TASK INSTRUCTIONS:
Return every line of the records below word for word, leaving out the pictures.

+++

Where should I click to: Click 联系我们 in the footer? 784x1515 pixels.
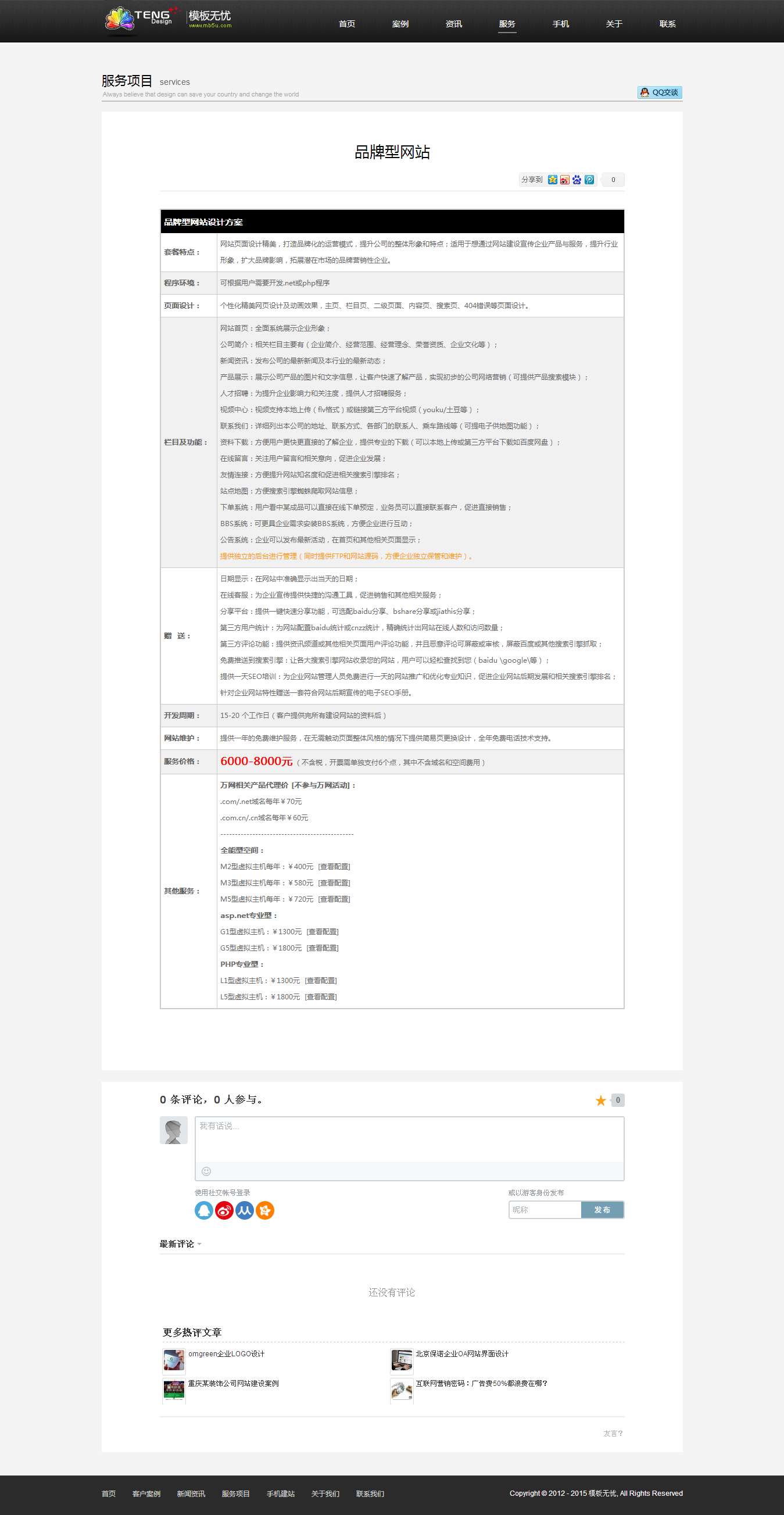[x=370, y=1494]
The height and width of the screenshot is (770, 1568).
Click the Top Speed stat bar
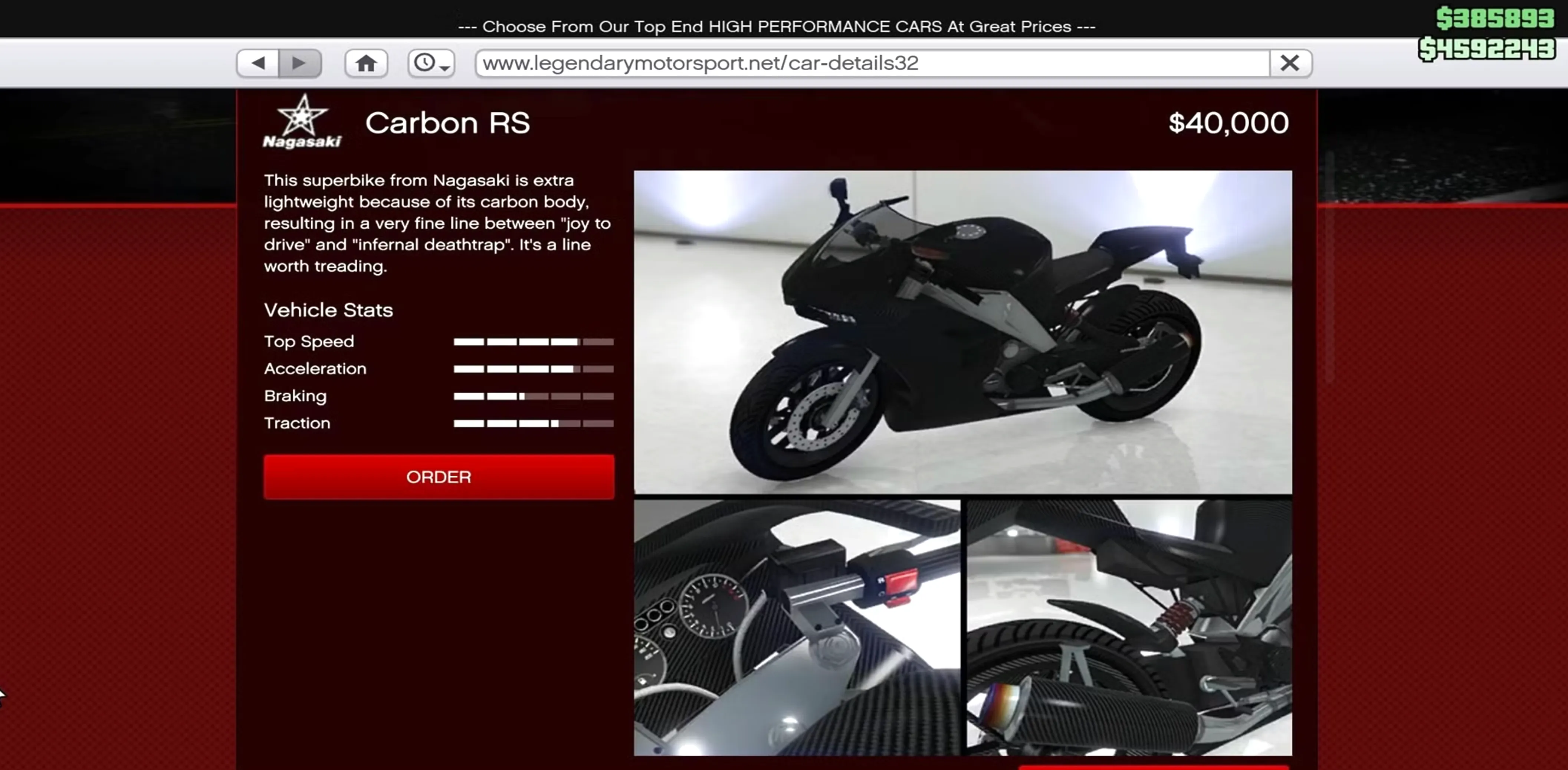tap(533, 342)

+++

PROBLEM SOLUTION:
Where should I click to: Click 联系我们 in the footer? 784x1515 pixels.
[x=370, y=1494]
The height and width of the screenshot is (770, 1568).
Click the Top Speed stat bar
tap(533, 342)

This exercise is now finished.